Passage for review
┏━━

Medtronic's fiscal second-quarter net income fell 35 percent as legal and other costs outpaced weak gains in medical device sales, but adjusted results met Wall Street expectations.
The medical device maker, based in Minneapolis, said Tuesday its profit fell to $566 million, or 52 cents per share, from $868 million, or 78 cents per share, during the same period a year ago. Revenue rose less than 2 percent to $3.9 billion from $3.84 billion. The quarter ended Oct. 29.
The rise in sales was not enough to offset a 16 percent boost in expenses to $3.15 billion, driven by legal costs.
Excluding charges, Medtronic Inc. said it earned 82 cents per share. Analysts polled by Thomson Reuters expect earnings per share of 81 cents on revenue of $3.9 billion.
Global sales of cardiac and vascular products rose 1 percent to just over $2.09 billion. The unit sells defibrillators and pacemakers, which together make up the company's largest franchise.
Meanwhile, sales of restorative therapies, which include spinal, diabetes and other products, rose 2 percent to $1.81 billion. Within that group spinal revenue, which makes up the company's second largest franchise, fell 1 percent to $850 million.
Late Monday, Medtronic announced it would buy the remaining 89 percent of blood pressure treatment maker Ardian Inc. that it doesn't already own for $800 million in cash.
Looking ahead, the company expects full-year profit between $3.38 and $3.44 per share, below its prior range of $3.40 to $3.48 per share. The estimate excludes any potential impact from the pending Ardian deal. Analysts expect profit of $3.41 per share, on average.
In premarket trading, Medtronic shares slipped 19 cents to $34.51.

┗━━

Dataset extract
┏━━

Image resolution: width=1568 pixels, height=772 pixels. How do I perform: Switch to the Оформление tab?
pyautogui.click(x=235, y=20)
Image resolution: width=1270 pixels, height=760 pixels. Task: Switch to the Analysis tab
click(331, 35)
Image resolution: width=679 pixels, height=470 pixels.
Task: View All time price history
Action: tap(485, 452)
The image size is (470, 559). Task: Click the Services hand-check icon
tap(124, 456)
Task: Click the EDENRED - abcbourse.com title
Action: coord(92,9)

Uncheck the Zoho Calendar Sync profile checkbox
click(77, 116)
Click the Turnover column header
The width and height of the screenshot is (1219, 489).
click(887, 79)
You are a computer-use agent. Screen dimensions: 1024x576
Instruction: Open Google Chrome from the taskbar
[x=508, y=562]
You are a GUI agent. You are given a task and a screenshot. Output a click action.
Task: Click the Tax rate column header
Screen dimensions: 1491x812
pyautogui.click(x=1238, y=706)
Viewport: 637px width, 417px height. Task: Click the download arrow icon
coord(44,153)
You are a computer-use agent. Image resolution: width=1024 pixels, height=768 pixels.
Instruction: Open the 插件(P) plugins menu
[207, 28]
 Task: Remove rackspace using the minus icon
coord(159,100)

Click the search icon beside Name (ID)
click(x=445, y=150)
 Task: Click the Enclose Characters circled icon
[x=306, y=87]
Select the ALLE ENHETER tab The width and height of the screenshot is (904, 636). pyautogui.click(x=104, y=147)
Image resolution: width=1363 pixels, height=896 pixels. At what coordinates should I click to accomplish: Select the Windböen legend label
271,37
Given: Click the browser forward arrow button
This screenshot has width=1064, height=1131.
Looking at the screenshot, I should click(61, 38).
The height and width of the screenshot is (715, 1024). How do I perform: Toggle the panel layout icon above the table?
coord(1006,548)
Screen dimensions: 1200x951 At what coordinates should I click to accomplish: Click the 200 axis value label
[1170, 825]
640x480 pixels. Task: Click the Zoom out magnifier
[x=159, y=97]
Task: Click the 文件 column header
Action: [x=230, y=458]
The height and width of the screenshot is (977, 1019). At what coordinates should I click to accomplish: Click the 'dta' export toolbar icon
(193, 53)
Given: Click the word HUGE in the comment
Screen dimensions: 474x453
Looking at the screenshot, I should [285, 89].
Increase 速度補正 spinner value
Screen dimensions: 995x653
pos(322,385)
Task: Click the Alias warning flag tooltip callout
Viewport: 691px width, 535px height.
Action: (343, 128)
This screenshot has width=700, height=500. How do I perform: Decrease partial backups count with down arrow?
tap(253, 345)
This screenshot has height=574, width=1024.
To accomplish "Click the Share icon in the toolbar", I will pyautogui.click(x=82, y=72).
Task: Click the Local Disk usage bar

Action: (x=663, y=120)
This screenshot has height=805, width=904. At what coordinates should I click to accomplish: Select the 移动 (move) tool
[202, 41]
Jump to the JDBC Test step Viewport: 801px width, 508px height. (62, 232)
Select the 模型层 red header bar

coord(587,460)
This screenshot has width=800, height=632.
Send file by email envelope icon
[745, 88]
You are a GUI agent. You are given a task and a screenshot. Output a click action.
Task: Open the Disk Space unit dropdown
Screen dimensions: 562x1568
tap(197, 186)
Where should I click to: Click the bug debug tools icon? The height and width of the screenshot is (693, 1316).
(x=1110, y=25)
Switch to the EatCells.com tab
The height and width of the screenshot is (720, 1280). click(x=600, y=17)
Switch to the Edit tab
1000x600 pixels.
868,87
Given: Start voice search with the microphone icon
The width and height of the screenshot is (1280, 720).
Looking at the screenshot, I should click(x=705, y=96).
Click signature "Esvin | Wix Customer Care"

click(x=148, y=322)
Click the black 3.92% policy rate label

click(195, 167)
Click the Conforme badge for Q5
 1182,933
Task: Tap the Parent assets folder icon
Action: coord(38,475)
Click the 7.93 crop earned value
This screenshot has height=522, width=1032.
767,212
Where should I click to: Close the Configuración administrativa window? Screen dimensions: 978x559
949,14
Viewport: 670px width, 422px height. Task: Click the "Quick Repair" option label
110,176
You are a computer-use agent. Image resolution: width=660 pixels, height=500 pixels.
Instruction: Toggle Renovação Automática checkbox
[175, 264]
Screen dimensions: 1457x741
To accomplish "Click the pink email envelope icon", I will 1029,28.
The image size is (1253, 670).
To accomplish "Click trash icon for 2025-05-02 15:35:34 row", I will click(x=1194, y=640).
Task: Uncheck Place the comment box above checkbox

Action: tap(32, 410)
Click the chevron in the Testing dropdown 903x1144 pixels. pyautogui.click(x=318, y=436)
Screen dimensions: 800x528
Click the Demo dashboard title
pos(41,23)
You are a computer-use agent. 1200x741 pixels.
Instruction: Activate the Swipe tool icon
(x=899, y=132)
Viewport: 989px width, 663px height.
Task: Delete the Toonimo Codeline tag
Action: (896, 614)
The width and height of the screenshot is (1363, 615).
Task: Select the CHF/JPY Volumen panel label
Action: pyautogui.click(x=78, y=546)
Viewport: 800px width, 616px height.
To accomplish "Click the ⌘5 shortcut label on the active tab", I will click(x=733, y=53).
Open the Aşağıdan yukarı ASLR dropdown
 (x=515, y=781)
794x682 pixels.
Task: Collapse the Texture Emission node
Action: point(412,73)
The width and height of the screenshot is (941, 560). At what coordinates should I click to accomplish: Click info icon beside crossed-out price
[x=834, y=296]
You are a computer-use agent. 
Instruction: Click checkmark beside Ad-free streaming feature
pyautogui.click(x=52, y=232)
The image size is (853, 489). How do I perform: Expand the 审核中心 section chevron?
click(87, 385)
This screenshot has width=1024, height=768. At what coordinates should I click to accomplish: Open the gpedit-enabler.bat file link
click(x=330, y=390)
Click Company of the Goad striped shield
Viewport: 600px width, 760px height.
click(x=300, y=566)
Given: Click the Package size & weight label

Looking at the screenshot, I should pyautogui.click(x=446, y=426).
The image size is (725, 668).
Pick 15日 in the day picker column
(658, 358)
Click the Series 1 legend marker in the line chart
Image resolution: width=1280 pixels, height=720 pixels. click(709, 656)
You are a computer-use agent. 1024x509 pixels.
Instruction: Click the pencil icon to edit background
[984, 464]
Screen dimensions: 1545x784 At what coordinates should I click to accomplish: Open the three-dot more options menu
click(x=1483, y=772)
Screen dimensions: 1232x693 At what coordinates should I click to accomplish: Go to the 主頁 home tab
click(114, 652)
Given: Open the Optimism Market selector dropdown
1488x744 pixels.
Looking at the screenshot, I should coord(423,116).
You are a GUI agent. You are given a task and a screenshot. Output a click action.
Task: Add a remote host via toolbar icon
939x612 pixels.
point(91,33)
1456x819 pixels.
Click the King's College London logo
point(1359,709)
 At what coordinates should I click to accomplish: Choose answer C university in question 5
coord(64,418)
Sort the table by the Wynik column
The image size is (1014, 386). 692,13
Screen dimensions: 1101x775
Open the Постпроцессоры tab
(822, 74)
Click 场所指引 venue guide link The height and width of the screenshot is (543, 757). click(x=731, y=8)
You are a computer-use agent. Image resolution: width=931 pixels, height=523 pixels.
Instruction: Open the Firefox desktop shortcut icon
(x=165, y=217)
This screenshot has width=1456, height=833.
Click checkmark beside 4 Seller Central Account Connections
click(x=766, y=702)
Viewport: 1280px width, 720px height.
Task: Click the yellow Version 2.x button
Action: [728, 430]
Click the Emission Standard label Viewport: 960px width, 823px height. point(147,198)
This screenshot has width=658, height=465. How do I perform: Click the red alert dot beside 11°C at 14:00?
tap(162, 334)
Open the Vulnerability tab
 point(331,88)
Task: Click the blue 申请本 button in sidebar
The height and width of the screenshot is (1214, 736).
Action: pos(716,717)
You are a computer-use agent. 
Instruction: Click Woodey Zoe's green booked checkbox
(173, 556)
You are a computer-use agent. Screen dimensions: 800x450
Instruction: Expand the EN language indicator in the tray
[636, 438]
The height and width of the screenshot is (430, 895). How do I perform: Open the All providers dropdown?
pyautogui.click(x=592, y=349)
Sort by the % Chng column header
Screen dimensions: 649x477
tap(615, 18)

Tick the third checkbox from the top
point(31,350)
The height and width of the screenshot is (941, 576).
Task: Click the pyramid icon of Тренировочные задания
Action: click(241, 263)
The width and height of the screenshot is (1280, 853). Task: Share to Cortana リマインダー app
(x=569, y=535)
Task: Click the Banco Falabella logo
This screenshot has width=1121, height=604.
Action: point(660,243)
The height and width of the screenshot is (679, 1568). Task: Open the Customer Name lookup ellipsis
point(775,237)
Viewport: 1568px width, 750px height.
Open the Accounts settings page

┗━━

Explore the material
- a) Name each company mentioned in the Medtronic earnings article.
- b) Transcribe the Medtronic earnings article from "Excluding charges, Medtronic" to "million in cash.".

Answers to each task
- a) Medtronic Inc., Thomson Reuters, Ardian Inc.

- b)
Excluding charges, Medtronic Inc. said it earned 82 cents per share. Analysts polled by Thomson Reuters expect earnings per share of 81 cents on revenue of $3.9 billion.
Global sales of cardiac and vascular products rose 1 percent to just over $2.09 billion. The unit sells defibrillators and pacemakers, which together make up the company's largest franchise.
Meanwhile, sales of restorative therapies, which include spinal, diabetes and other products, rose 2 percent to $1.81 billion. Within that group spinal revenue, which makes up the company's second largest franchise, fell 1 percent to $850 million.
Late Monday, Medtronic announced it would buy the remaining 89 percent of blood pressure treatment maker Ardian Inc. that it doesn't already own for $800 million in cash.